▶ _EXERCISE GOAL_
Excluding pictures, retype the line with "The width and height of the screenshot is (576, 470)." and each line that follows it to the end of the data below, word for word.

[Stored data]
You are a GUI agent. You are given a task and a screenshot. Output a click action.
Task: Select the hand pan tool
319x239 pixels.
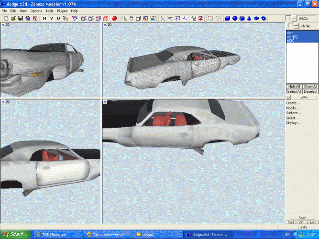pyautogui.click(x=131, y=18)
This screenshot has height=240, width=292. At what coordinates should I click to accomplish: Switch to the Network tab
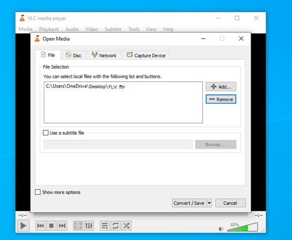104,55
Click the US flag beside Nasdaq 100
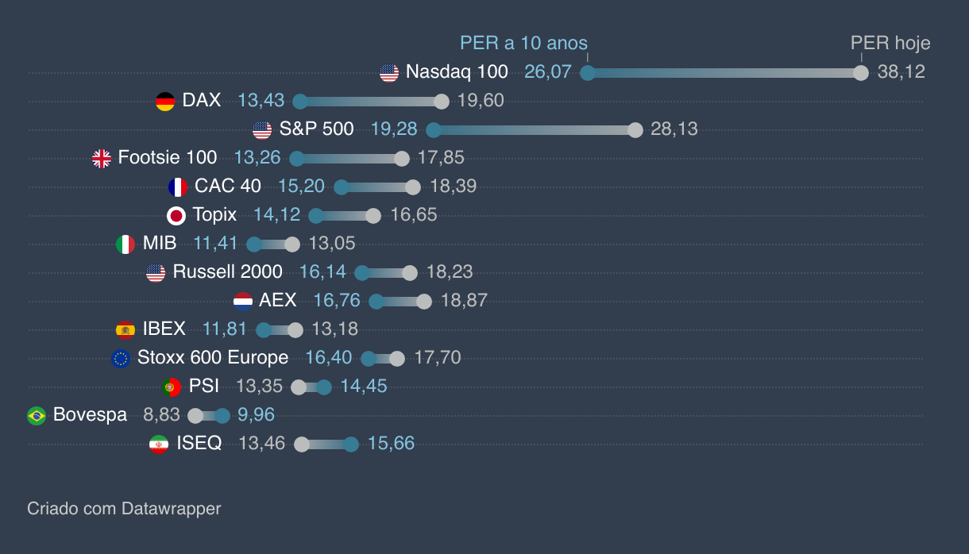The height and width of the screenshot is (554, 969). coord(389,73)
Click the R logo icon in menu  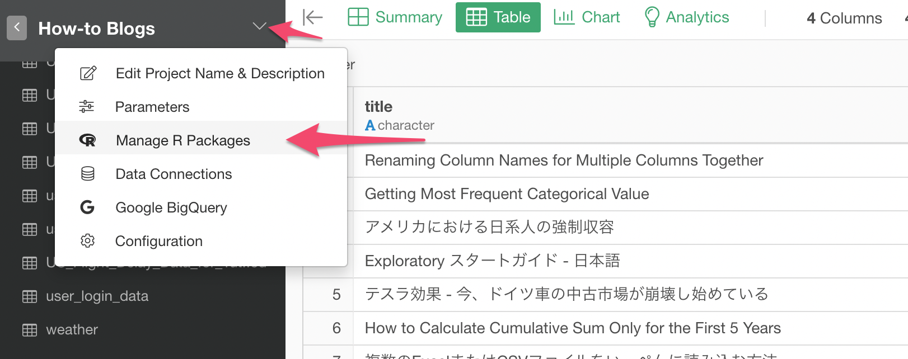[x=87, y=140]
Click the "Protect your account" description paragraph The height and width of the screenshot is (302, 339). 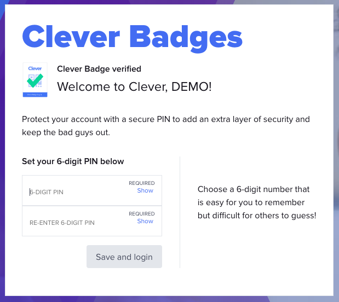pos(166,125)
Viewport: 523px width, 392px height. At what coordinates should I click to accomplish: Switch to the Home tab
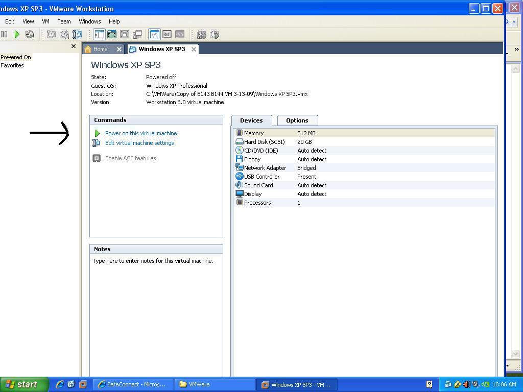100,49
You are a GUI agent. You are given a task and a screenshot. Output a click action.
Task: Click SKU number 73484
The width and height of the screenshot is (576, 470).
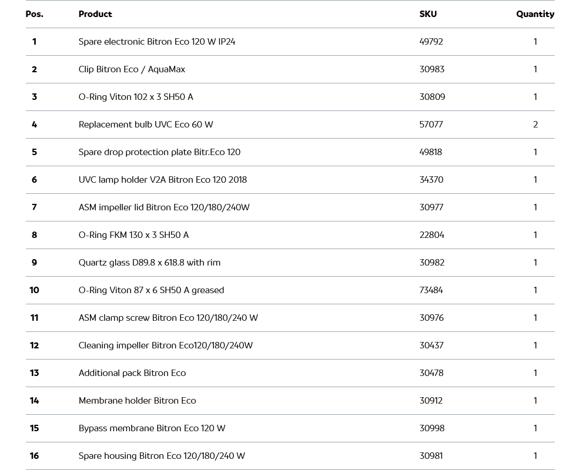click(x=431, y=290)
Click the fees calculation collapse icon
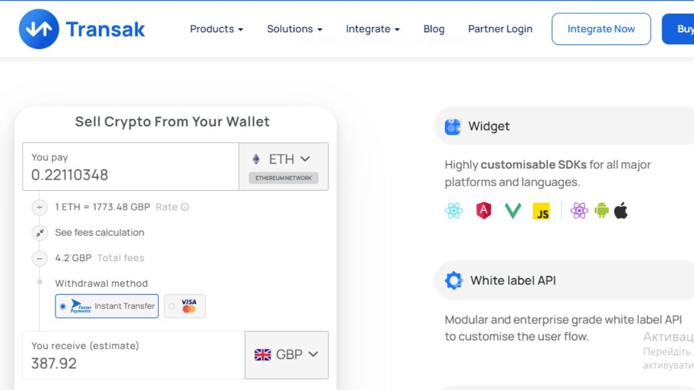Viewport: 694px width, 390px height. coord(39,232)
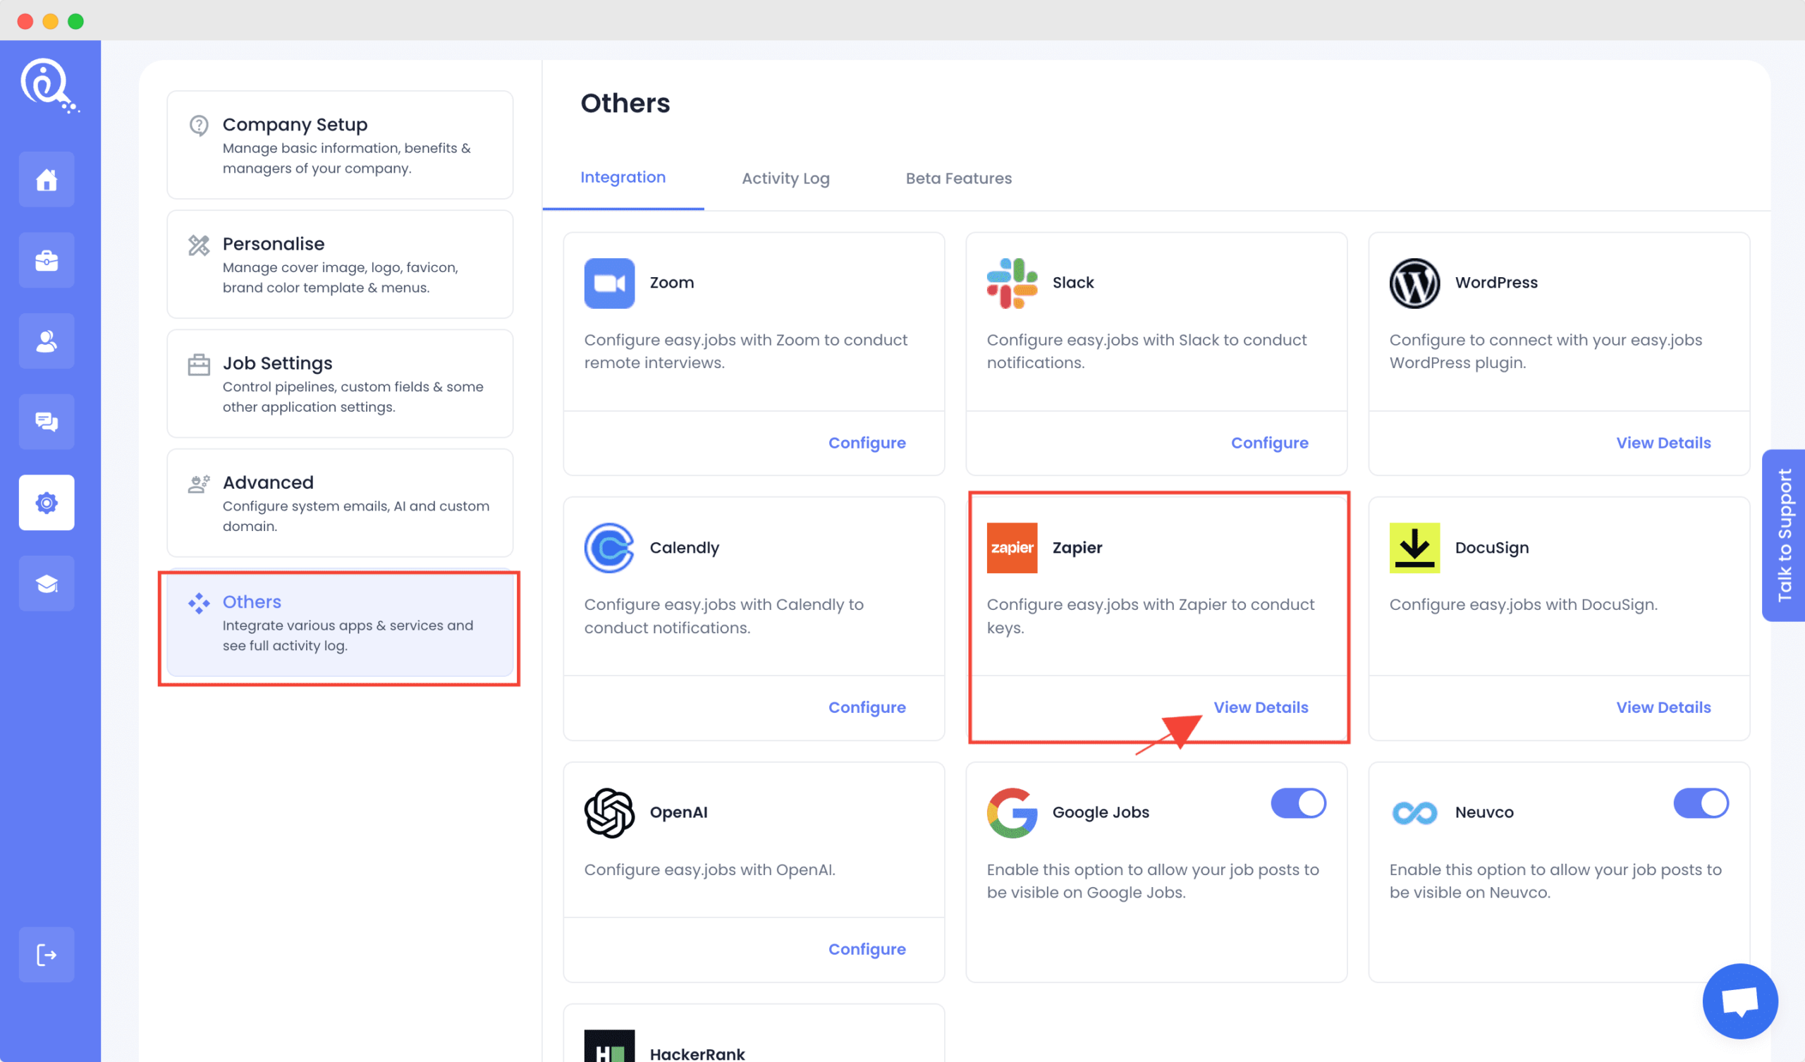Click the Calendly integration icon
The width and height of the screenshot is (1805, 1062).
(x=608, y=547)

▶ _SOLUTION BELOW_
The width and height of the screenshot is (576, 470).
click(x=431, y=290)
Click the fees calculation collapse icon
Viewport: 694px width, 390px height. coord(39,232)
Click the Calendly integration icon
The width and height of the screenshot is (1805, 1062).
(x=608, y=547)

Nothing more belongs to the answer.